Past and present: New Life

1908

Future gynaecologists are taught in this operating theatre, which is also a lecture theatre. It’s 1908, the year in which the national clinics (Rijksklinieken; also called) opened on the Justus van Effenstraat in Utrecht. Today, in 2024, ‘Obstetrics and Gynaecology’ is a specialism that attracts more women than men. But there are no women at all in this lecture theatre back in 1908. The men, in black suits or white doctor’s coats, are clustered around the table, which was still empty at that point. The editors were unable to find out what happened in the rest of the lesson after the photo was taken. The national clinics were later merged to become Academic Hospital Utrecht (AZU)

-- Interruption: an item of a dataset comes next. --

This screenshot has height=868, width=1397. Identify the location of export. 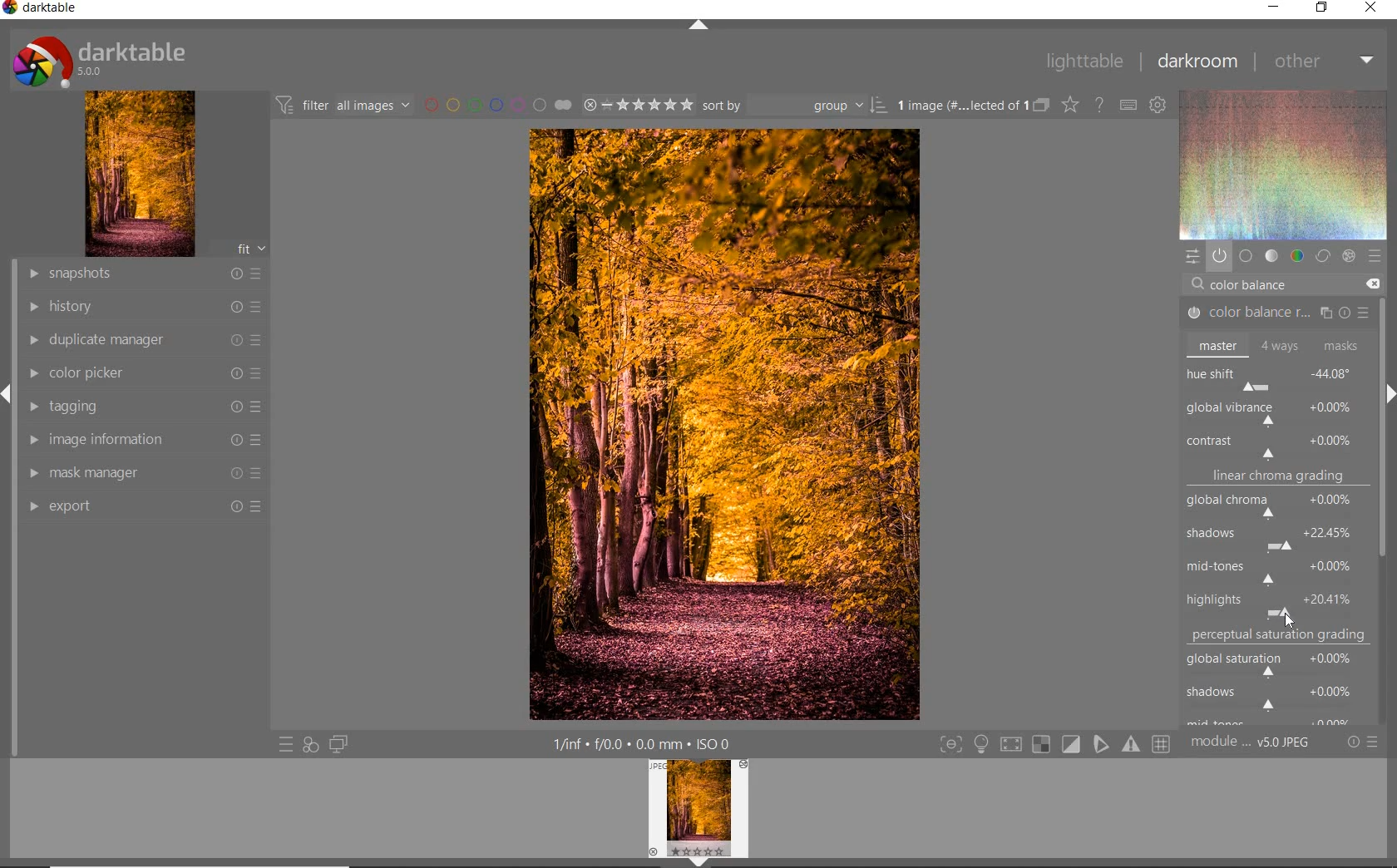
(145, 505).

Een foto van een collegezaal uit 1908.
Image: The Utrecht Archives

2024

Education today is smaller in scale and teaching techniques have changed a lot. On the photo, Tessa Goes-Roelofs (2014 Master’s in Neuroscience and Cognition) and Lotte van Wijk (ANIOS and Clinical Education Coordinator in Gynaecology & Obstetrics) are helping high-tech birthing simulation doll ‘Noëlle’ with her delivery. Tessa, UU alumna, is an Education and Training Policy Officer for the Division of Perinatology and Gynaecology at the Wilhelmina Children’s Hospital. She explains: Noelle is the beating heart of our MOET (Managing Obstetric Emergencies and Trauma) courses and can emulate anything. From a normal birth to a very complex one. Gynaecologists are able to use an app to remotely simulate realistic scenarios, like a sudden drop in heart rate or hypertension. Medicine students are presented with real-life situations and learn how to intervene at critical times. In the past, students used to practise on dolls and with ‘birthing volunteers’ (volunteers who were given a fake pregnant belly and a particular scenario). Both worked but had their limitations. For example, when measuring dilation or practising a breech birth. Noëlle makes it possible for students to learn almost everything they will ever encounter in the clinic.